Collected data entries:
══════════
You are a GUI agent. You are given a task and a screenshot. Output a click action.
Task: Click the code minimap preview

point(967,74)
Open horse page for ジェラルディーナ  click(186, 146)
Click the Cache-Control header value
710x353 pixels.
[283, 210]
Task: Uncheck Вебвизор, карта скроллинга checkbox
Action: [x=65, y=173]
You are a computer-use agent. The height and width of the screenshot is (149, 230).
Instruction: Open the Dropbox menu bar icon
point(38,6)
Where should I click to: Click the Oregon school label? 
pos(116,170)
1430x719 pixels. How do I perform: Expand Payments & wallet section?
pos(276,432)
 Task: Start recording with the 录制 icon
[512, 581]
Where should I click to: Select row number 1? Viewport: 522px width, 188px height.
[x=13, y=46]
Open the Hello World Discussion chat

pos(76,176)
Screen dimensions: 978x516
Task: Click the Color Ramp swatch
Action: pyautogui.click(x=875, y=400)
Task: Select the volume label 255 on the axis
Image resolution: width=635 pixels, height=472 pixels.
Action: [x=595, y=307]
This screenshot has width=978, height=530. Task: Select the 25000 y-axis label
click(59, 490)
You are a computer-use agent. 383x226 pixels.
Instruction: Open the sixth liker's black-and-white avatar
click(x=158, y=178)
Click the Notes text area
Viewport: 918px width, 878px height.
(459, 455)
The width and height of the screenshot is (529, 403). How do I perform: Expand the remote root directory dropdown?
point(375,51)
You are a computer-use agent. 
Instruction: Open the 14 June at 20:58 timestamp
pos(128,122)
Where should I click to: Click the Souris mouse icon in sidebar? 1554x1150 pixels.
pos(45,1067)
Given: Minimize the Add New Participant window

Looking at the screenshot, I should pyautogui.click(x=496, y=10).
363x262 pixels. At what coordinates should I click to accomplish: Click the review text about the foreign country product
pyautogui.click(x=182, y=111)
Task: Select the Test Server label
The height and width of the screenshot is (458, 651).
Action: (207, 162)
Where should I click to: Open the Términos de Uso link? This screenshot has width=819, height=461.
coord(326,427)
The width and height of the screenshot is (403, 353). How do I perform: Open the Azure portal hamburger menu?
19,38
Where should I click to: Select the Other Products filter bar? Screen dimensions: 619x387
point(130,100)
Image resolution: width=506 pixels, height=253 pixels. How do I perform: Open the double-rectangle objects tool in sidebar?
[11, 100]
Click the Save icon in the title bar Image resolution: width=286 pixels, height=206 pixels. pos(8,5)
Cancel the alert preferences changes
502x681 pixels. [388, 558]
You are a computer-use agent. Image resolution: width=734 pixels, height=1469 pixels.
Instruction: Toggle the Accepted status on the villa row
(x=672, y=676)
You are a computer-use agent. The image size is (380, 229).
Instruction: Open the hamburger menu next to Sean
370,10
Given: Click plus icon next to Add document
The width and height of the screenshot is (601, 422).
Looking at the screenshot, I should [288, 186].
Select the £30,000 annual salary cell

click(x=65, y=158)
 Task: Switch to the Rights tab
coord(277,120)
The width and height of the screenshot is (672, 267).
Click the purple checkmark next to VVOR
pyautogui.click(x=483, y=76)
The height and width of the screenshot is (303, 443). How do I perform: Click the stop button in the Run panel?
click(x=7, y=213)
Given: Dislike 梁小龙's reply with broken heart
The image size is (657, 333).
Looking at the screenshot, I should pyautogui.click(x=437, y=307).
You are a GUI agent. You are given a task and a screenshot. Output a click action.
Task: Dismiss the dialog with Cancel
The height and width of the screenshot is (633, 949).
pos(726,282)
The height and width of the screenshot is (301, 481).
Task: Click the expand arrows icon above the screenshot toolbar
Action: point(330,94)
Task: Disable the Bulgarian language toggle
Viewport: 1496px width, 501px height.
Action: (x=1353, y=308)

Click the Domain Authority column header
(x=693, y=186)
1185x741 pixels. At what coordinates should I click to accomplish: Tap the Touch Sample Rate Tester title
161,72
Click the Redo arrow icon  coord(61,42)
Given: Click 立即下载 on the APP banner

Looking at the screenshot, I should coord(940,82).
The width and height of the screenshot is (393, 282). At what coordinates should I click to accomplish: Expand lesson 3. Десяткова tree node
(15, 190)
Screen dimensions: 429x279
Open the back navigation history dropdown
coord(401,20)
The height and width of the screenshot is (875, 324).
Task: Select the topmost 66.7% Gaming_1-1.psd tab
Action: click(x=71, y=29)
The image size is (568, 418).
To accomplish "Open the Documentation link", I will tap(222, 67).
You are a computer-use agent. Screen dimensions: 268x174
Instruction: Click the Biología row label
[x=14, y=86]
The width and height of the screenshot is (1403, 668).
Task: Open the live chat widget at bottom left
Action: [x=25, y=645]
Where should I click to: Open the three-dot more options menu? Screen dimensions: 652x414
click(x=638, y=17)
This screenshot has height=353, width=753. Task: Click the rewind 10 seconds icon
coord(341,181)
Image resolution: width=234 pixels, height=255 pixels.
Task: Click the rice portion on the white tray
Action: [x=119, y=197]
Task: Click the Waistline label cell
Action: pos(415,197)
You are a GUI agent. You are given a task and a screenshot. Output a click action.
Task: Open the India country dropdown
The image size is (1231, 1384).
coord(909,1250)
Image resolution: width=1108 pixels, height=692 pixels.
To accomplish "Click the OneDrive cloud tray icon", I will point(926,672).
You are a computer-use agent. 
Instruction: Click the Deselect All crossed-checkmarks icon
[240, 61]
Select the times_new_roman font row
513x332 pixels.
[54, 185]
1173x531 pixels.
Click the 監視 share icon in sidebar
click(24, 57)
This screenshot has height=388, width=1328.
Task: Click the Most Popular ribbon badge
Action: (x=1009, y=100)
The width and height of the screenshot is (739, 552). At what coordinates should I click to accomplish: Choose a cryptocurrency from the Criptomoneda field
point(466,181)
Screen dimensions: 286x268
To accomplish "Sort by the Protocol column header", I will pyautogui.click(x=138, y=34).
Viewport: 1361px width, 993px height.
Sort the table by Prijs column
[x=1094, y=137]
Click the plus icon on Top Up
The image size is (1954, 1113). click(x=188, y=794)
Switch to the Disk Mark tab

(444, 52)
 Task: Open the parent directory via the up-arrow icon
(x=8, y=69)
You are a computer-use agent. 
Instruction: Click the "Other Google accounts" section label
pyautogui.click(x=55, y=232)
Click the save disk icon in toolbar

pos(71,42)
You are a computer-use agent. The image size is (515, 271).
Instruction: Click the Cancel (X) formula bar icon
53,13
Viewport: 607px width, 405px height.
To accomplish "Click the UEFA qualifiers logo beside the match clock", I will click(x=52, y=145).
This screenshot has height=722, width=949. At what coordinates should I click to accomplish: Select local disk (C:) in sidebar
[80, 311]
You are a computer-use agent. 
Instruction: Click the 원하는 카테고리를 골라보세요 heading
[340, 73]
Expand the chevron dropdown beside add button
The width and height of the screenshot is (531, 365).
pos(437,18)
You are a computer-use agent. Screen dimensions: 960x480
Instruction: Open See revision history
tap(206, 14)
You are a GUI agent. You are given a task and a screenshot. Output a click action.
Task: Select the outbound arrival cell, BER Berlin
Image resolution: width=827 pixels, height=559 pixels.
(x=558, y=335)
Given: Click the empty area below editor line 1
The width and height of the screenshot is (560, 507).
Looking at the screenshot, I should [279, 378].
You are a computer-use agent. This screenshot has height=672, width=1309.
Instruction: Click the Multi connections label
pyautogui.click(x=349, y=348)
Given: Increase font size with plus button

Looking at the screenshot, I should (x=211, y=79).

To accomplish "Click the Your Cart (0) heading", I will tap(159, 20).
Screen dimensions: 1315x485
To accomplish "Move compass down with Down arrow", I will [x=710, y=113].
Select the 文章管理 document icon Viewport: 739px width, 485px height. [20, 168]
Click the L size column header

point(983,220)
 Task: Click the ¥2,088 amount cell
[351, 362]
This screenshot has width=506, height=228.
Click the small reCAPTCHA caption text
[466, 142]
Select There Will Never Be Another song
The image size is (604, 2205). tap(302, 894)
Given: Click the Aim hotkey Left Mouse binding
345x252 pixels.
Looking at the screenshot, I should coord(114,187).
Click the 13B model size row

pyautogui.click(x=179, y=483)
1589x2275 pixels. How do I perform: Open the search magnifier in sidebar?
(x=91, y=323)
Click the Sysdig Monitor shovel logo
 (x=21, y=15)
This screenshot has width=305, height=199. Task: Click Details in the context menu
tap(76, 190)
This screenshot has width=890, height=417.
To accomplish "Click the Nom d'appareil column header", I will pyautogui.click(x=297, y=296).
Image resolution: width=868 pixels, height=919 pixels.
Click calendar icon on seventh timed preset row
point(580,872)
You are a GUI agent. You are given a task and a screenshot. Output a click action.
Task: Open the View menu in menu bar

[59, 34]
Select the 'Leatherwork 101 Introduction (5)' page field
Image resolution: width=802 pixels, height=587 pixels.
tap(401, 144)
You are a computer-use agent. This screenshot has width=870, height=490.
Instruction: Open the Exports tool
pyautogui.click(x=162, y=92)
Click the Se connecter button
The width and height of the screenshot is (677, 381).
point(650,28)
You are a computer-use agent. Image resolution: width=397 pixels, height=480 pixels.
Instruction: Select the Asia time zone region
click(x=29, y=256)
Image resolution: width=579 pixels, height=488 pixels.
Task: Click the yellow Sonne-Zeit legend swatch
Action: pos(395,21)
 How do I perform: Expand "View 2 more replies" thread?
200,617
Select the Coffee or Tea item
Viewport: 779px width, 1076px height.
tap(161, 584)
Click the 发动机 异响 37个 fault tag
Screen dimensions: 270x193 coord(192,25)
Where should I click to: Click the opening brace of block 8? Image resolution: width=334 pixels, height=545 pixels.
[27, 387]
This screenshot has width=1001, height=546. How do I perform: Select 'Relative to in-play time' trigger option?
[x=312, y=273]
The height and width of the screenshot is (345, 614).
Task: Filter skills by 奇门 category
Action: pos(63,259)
══════════
Task statement
Taking the records above as input, show every line in which the word "area" is present.

Output below
Click the Notes text area
Given: Click the empty area below editor line 1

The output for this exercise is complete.